L’Etat hébreu fêtera ses 70 ans le 14 mai. Toutefois, le projet de sa création remonte au début du XXe siècle. Les premiers sionistes cherchaient alors une terre d’asile en Afrique. Et croyaient bien l’avoir trouvée.
Au printemps de l’année 1903,cela fait des mois que Theodor Herzl enchaîne les rendez- vous avec Joseph Chamberlain, le ministre britannique des Colonies, à qui il réclame un territoire pour son peuple. C’est la grande quête de ce journaliste austro-hongrois, qui vit les foules parisiennes hurler « Mort aux juifs ! » pendant l’affaire Dreyfus, en 1894.

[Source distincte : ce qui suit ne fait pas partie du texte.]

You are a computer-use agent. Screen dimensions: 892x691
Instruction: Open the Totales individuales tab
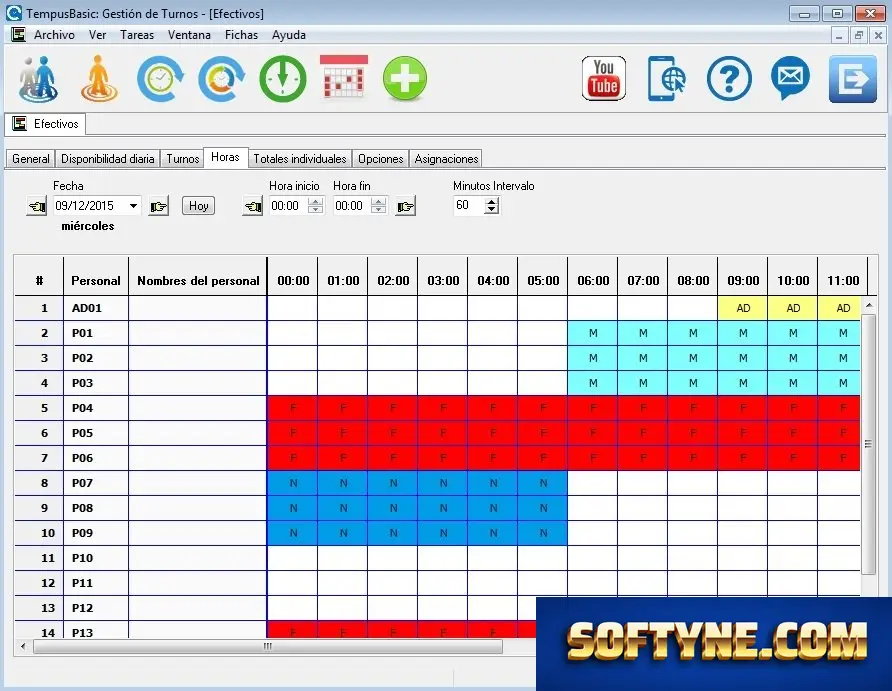300,159
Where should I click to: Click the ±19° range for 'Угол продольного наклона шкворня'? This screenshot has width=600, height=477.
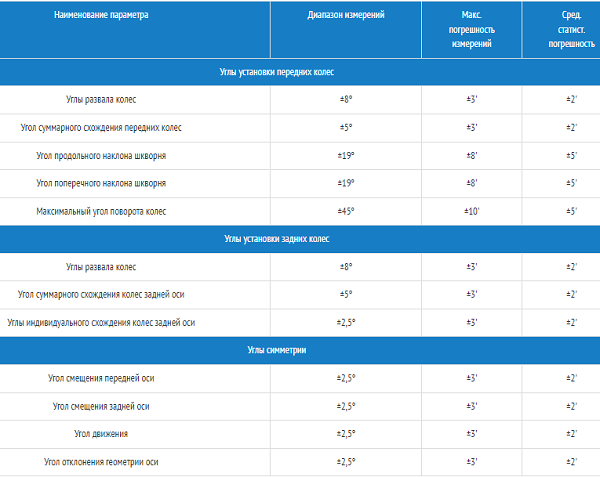[346, 156]
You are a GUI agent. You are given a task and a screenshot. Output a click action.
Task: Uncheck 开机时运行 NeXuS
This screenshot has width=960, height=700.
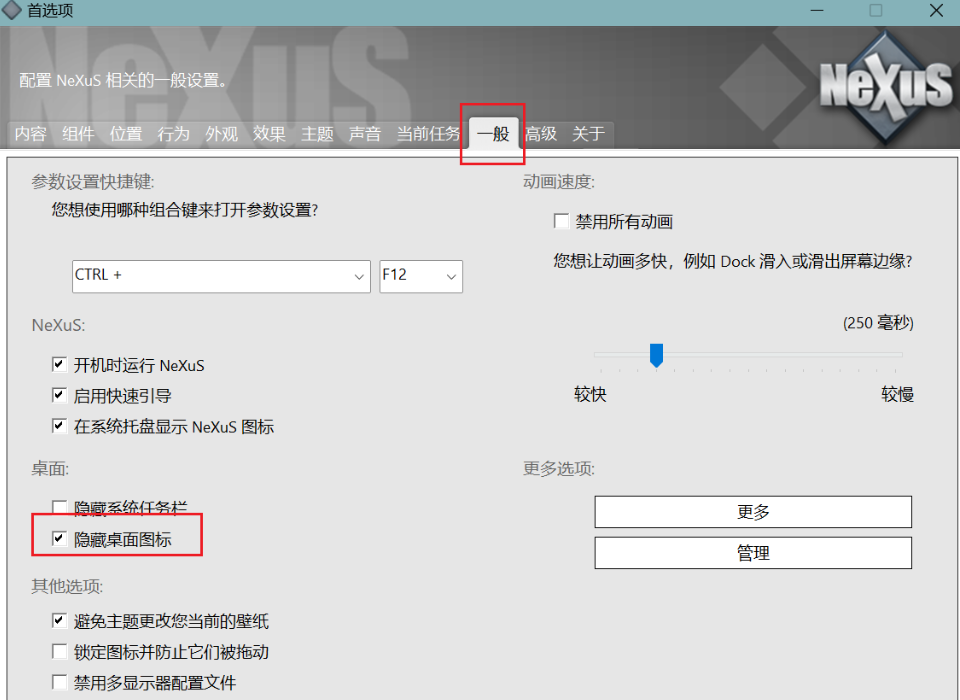[60, 364]
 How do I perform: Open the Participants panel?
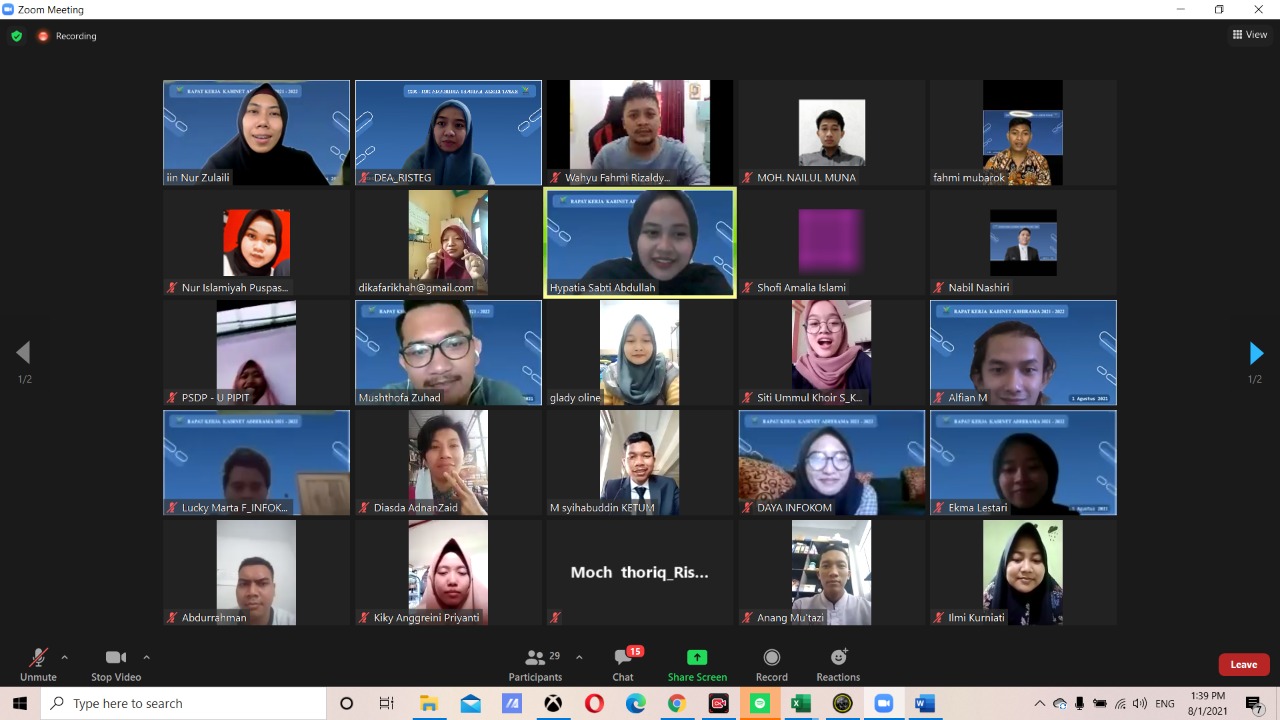(535, 664)
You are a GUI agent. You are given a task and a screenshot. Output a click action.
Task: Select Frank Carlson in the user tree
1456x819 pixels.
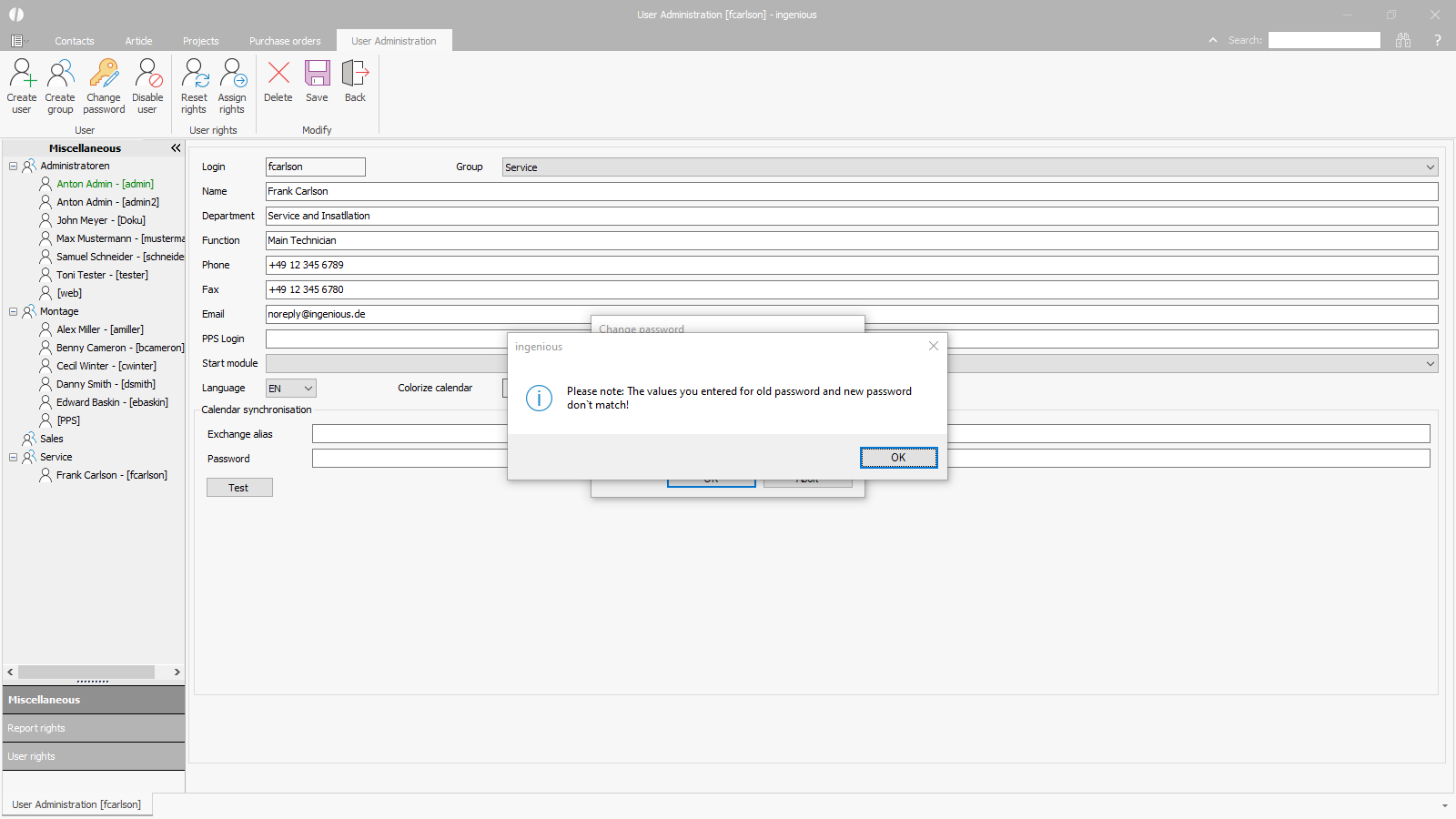(x=111, y=475)
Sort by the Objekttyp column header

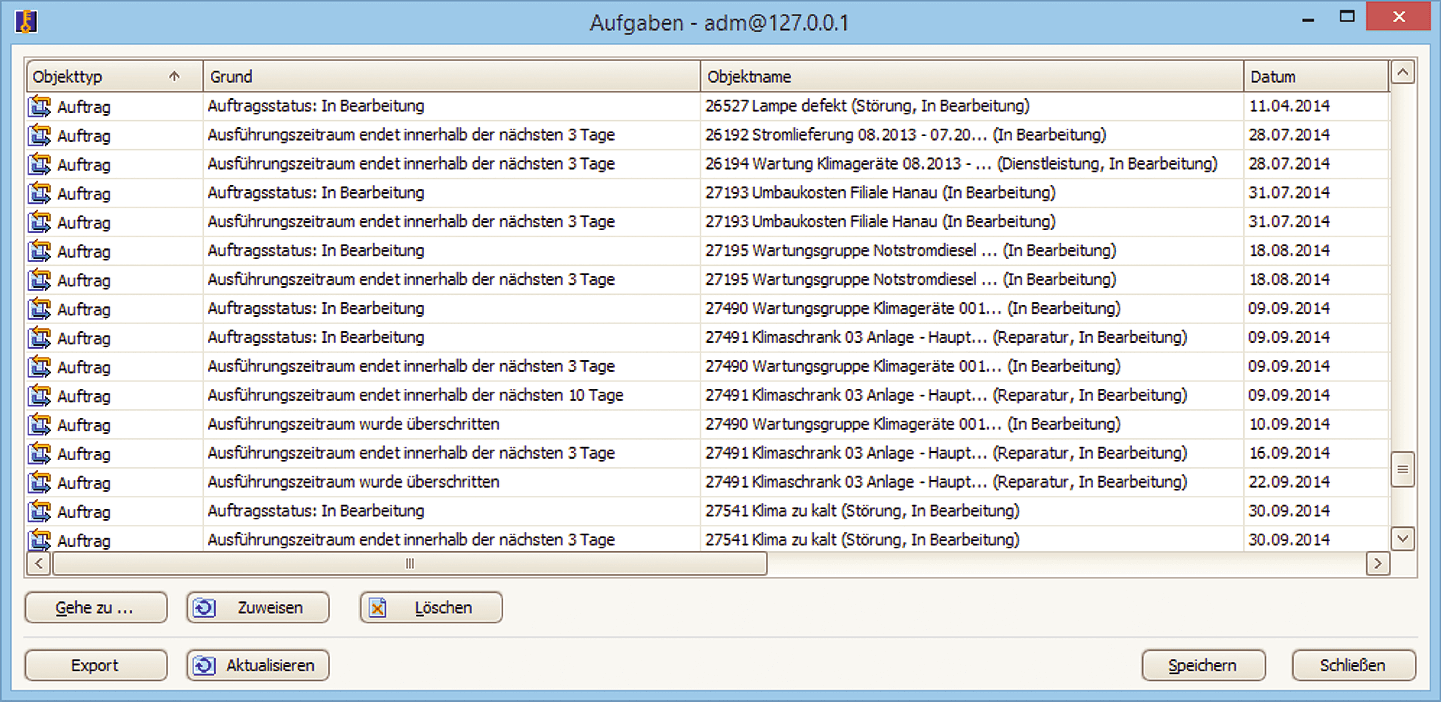pyautogui.click(x=100, y=76)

Emblématique d’un nouvel antisémitisme, elle marqua profondément Herzl. Et lui insuffla l’idée que si même le pays des droits de l’homme pouvait connaître de tels errements, la seule solution pour mettre fin aux agressions que les juifs subissaient était la création de leur propre Etat. Ce qu’il théorisa dans un livre, avant d’organiser à Bâle (Suisse), en août 1897, un congrès fondateur où fut adopté un programme visant à « établir pour le peuple juif une patrie en Palestine ».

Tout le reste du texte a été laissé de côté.